Premium
Enhanced Photoinduced Electron Transfer Through a Tyrosine Relay in a De Novo Designed Protein Scaffold Bearing a Photoredox Unit and a Fe II S 4 Site
Author(s) -
Tebo Alison,
Quaranta Annamaria,
Pecoraro Vincent L.,
Aukauloo Ally
Publication year - 2021
Publication title -
chemphotochem
Language(s) - English
Resource type - Journals
SCImago Journal Rank - 1.13
H-Index - 18
ISSN - 2367-0932
DOI - 10.1002/cptc.202100014
Subject(s) - electron transfer , tyrosine , chemistry , intramolecular force , photodissociation , photochemistry , photoinduced electron transfer , reaction rate constant , amino acid , kinetics , redox , proton coupled electron transfer , electron transport chain , stereochemistry , biochemistry , physics , organic chemistry , quantum mechanics
Electron transfer (ET) processes in biology over long distances often proceed via a series of hops, which reduces the distance dependence of the rate of ET. The protein matrix itself can be involved in mediating ET directly through the participation of redox‐active amino acids.
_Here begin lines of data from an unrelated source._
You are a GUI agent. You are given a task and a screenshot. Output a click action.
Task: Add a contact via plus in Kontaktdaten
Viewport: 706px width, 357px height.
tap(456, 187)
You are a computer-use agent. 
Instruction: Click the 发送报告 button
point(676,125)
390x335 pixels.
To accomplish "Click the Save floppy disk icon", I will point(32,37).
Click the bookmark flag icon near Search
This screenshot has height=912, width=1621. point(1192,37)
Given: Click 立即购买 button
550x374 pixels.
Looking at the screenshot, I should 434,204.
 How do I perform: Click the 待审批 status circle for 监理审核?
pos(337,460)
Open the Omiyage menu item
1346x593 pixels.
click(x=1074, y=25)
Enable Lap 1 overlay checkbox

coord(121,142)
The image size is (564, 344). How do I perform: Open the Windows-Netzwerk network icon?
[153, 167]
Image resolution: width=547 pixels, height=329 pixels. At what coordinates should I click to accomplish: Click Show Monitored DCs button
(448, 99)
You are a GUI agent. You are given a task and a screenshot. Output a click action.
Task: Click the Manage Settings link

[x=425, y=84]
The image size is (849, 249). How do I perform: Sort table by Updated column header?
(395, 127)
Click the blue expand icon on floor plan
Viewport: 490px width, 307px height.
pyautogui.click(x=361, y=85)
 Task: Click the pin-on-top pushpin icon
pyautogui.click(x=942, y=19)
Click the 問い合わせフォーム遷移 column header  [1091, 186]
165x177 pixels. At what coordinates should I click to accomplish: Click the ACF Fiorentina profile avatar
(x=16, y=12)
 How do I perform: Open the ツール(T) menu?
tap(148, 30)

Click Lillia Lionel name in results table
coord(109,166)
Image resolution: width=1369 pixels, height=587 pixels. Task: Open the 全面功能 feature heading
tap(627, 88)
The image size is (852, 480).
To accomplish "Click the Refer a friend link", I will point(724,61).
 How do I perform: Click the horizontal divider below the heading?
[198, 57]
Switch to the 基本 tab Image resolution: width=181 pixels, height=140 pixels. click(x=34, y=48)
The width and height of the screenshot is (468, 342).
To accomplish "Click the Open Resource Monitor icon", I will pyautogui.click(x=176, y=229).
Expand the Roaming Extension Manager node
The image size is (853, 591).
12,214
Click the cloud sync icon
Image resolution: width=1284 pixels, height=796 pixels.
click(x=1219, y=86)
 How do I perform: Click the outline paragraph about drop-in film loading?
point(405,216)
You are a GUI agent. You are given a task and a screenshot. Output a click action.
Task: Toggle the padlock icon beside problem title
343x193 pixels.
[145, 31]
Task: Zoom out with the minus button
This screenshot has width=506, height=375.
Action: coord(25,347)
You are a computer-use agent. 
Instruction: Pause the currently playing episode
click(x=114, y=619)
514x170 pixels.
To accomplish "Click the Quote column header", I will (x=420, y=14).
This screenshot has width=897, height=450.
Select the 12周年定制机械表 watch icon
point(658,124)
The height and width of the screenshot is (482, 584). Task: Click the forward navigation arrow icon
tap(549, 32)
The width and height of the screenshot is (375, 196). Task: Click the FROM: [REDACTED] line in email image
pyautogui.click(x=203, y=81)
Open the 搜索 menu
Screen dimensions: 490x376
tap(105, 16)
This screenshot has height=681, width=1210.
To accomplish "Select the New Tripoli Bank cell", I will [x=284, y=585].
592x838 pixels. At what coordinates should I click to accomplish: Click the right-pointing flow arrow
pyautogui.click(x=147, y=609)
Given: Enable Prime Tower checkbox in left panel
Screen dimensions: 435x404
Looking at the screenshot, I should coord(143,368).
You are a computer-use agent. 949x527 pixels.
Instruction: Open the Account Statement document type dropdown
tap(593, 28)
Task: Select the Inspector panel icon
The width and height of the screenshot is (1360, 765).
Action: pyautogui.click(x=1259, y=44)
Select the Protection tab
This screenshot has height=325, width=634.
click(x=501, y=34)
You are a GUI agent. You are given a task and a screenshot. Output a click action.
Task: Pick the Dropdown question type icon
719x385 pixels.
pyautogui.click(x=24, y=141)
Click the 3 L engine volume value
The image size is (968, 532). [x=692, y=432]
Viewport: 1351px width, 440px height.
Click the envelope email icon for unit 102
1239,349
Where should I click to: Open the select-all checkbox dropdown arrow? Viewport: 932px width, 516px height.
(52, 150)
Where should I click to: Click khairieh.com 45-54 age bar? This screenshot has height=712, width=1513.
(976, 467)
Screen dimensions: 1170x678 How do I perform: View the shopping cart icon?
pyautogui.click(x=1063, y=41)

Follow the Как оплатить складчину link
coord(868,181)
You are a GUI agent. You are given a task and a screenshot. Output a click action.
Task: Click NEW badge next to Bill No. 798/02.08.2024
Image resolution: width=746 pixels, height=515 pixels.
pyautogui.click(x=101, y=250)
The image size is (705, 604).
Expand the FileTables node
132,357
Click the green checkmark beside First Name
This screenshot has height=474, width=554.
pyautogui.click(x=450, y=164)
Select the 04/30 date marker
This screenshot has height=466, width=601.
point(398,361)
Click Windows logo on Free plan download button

We have designed an electron transfer chain incorporated into a de novo protein scaffold, which is capable of photoinduced intramolecular electron transfer between a photoredox unit and a Fe II S 4 site through a tyrosine amino acid relay. The kinetics were characterized by nanosecond laser pulse photolysis and revealed that electron transfer from [Ru III bpymal] 3+ proceeds most efficiently via a tyrosine located ∼16 Å from Rubpymal (bpymal=1‐((1‐([2,2′‐bipyridin]‐4‐yl)‐1H‐1,2,3‐triazol‐4‐yl)methyl)‐1H‐pyrrole‐2,5‐dione). Removal of the tyrosine as the electron relay station results in a 20‐fold decrease in the apparent rate constant for the electron transfer.